━━ TEXT PROVIDED ━━

Sylvia turned down both Tropics. She could have become a publisher like Virginia and Leonard Woolf with their Hogarth Press; she just did not want to. She did, though, meet with Havelock Ellis and agree to stock his censored book Studies in the Psychology of Sex. At lunch, ‘Dr Ellis said he would like vegetables, and no wine, thank you, just water.’ And Sylvia stocked Radclyffe Hall’s banned Well of Loneliness.

Adrienne’s Silver Ship

Influenced by Sylvia, Adrienne took modernist English writing to French readers. In June 1925 she started a literary magazine, Le Navire d’Argent – The Silver Ship, named after the ship in the Paris coat of arms: ‘Tossed by the waves but never sunk’, read the heraldic legend. ‘French in language but international in spirit’ was Adrienne’s creed. In the magazine, she was the first to publish Hemingway in translation. And T.S. Eliot, when she published his ‘Love Song of J. Alfred Prufrock’, wrote: ‘To Adrienne Monnier, with Navire d’Argent, I owe the introduction of my verse to French readers.’ In the October 1925 issue she included in English an excerpt from Joyce’s ‘Work in Progress’. Joyce had intended the piece for an English magazine but took it away when the editor asked him to cut a paragraph the printer thought obscene. In gratitude, he sent Adrienne a magnificently dressed gigantic cold salmon from Potel et Chabot, the most exclusive caterers in Paris.

Le Navire d’Argent was one more of the innovative magazines in service to literature and freedom of thought that could not survive. Adrienne published it monthly until May 1926. After twelve issues, she was in financial straits. To pay debts, she sold her personal collection of 400 books, many inscribed to her from their authors.

a petition of protest

By the late 1920s, Shakespeare and Company had become one of the sights of Paris, written up in magazines, a must for book lovers, a place for pilgrimage. Sylvia was assumed to be rich from the notoriety of Ulysses but most of any money received went to Joyce. By 1927 the bulk of her time was taken up fighting pirates. Bryher sent a quantity of files to the shop to house the huge volume of paperwork this generated.

━━━
━━ RAW DATA ━━

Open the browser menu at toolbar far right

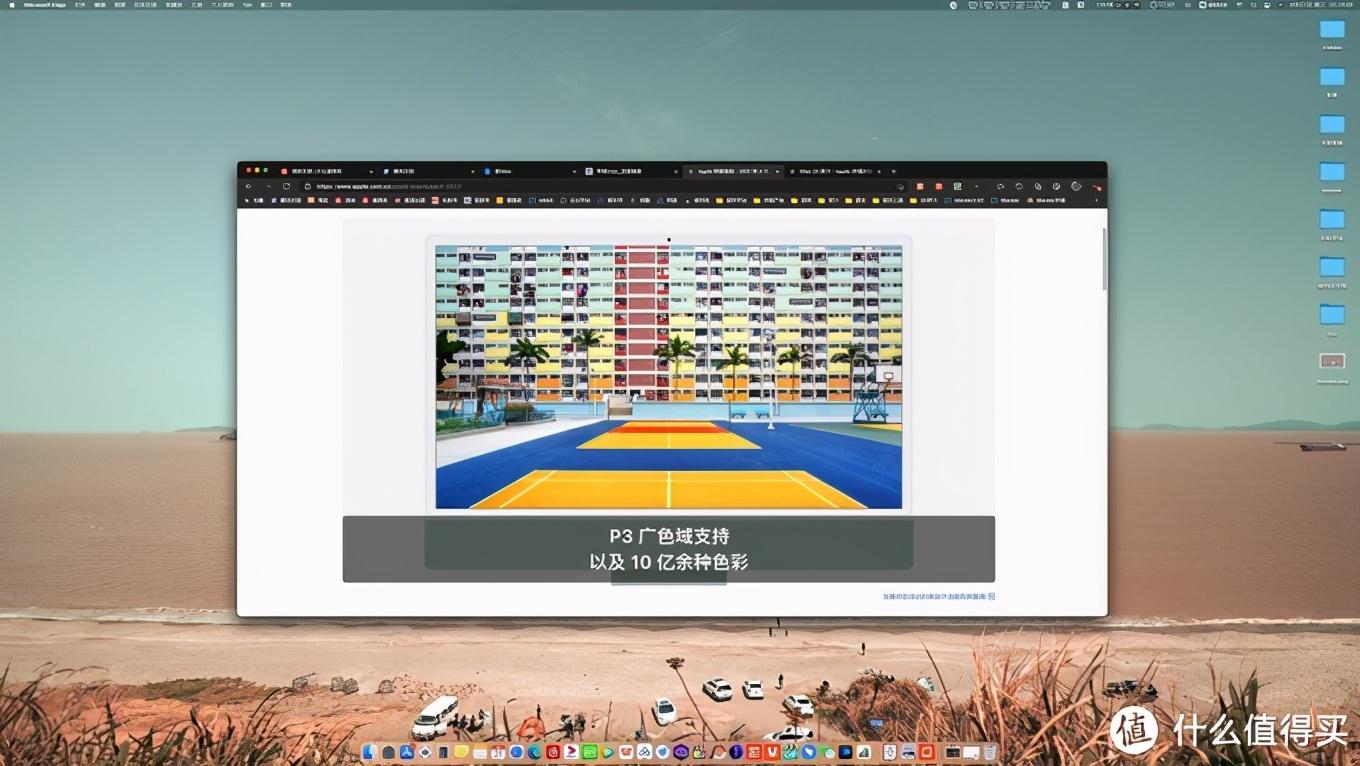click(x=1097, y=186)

━━━
━━ RAW DATA ━━

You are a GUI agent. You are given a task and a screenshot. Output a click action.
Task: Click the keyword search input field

━━━

REQUIREMENT: Continue the passage above about Sylvia, Adrienne and Shakespeare and Company, starting right after its last sentence.

THE OUTPUT:
In America, a peddler of raunchy prose and pornography, Samuel Roth, published instalments of Ulysses in his magazine Two Worlds Monthly without consultation, permission or payment. Sylvia and Joyce organized a petition of protest; 167 people signed it, among them Sherwood Anderson, Richard Aldington, E.M. Forster, Bryher, Mary Butts, H.D., Albert Einstein, T.S. Eliot, Havelock Ellis, Gaston Gallimard, André Gide, Ernest Hemingway, Bravig Imbs, Storm Jameson, D.H. Lawrence, Wyndham Lewis, Mina Loy, Maurice Maeterlinck, André Maurois, W. Somerset Maugham, Middleton Murry, Bertrand Russell, Virgil Thomson, Paul Valéry, Hugh Walpole, H.G. Wells, Rebecca West, Thornton Wilder, Virginia Woolf, W.B. Yeats… Sylvia invited Gertrude to sign, but she did not do so. An injunction was obtained against Roth in December 1928. He became a pariah in literary circles but continued his pirating under a different name.

P.L.M.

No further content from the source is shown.